> **Provided data**:
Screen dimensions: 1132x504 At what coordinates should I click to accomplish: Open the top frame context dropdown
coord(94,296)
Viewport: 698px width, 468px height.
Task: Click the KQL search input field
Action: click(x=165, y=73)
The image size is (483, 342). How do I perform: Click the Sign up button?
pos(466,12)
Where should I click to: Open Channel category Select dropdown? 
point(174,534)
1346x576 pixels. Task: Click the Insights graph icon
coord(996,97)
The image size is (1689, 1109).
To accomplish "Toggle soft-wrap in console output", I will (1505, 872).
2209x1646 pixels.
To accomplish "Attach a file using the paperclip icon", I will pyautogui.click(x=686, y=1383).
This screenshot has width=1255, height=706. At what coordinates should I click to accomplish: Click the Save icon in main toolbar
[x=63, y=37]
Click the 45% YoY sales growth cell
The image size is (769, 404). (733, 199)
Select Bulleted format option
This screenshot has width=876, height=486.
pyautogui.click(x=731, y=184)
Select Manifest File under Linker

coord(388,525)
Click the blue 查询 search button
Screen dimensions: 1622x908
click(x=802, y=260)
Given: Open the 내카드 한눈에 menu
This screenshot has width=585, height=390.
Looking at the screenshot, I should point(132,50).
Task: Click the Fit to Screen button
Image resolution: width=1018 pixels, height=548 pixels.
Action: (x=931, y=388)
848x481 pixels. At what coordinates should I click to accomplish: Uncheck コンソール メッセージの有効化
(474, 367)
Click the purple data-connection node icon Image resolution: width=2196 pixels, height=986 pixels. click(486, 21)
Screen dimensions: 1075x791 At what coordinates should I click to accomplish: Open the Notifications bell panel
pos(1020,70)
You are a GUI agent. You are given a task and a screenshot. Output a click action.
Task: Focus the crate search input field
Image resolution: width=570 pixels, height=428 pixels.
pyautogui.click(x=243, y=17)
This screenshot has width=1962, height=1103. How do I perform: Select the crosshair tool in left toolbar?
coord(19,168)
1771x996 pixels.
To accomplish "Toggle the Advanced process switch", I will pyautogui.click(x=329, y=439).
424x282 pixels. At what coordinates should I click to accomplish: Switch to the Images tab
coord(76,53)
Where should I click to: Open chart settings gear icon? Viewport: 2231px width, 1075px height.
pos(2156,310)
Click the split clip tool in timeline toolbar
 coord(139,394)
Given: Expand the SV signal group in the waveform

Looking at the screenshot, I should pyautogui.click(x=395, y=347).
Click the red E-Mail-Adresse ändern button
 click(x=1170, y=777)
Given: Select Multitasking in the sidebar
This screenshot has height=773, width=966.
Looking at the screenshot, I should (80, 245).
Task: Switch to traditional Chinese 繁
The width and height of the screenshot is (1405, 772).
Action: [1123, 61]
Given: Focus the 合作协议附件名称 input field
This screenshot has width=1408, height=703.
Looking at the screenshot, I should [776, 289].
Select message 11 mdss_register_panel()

> **The task**: Reproduce the material in full, keeping every line exactly as given.

> **Solution to the exercise**:
Screen dimensions: 1132x504 At what coordinates should I click to accomplish: Open the top frame context dropdown
coord(94,296)
Viewport: 698px width, 468px height.
Task: Click the KQL search input field
Action: click(x=165, y=73)
The image size is (483, 342). How do I perform: Click the Sign up button?
pos(466,12)
Where should I click to: Open Channel category Select dropdown? 
point(174,534)
1346x576 pixels. Task: Click the Insights graph icon
coord(996,97)
The image size is (1689, 1109).
To accomplish "Toggle soft-wrap in console output", I will (1505, 872).
2209x1646 pixels.
To accomplish "Attach a file using the paperclip icon", I will pyautogui.click(x=686, y=1383).
This screenshot has width=1255, height=706. At what coordinates should I click to accomplish: Click the Save icon in main toolbar
[x=63, y=37]
Click the 45% YoY sales growth cell
The image size is (769, 404). (733, 199)
Select Bulleted format option
This screenshot has width=876, height=486.
pyautogui.click(x=731, y=184)
Select Manifest File under Linker

coord(388,525)
Click the blue 查询 search button
Screen dimensions: 1622x908
click(x=802, y=260)
Given: Open the 내카드 한눈에 menu
This screenshot has width=585, height=390.
Looking at the screenshot, I should point(132,50).
Task: Click the Fit to Screen button
Image resolution: width=1018 pixels, height=548 pixels.
Action: (x=931, y=388)
848x481 pixels. At what coordinates should I click to accomplish: Uncheck コンソール メッセージの有効化
(474, 367)
Click the purple data-connection node icon Image resolution: width=2196 pixels, height=986 pixels. click(486, 21)
Screen dimensions: 1075x791 At what coordinates should I click to accomplish: Open the Notifications bell panel
pos(1020,70)
You are a GUI agent. You are given a task and a screenshot. Output a click action.
Task: Focus the crate search input field
Image resolution: width=570 pixels, height=428 pixels.
pyautogui.click(x=243, y=17)
This screenshot has width=1962, height=1103. How do I perform: Select the crosshair tool in left toolbar?
coord(19,168)
1771x996 pixels.
To accomplish "Toggle the Advanced process switch", I will pyautogui.click(x=329, y=439).
424x282 pixels. At what coordinates should I click to accomplish: Switch to the Images tab
coord(76,53)
Where should I click to: Open chart settings gear icon? Viewport: 2231px width, 1075px height.
pos(2156,310)
Click the split clip tool in timeline toolbar
 coord(139,394)
Given: Expand the SV signal group in the waveform

Looking at the screenshot, I should pyautogui.click(x=395, y=347).
Click the red E-Mail-Adresse ändern button
 click(x=1170, y=777)
Given: Select Multitasking in the sidebar
This screenshot has height=773, width=966.
Looking at the screenshot, I should (80, 245).
Task: Switch to traditional Chinese 繁
The width and height of the screenshot is (1405, 772).
Action: [1123, 61]
Given: Focus the 合作协议附件名称 input field
This screenshot has width=1408, height=703.
Looking at the screenshot, I should [776, 289].
Select message 11 mdss_register_panel()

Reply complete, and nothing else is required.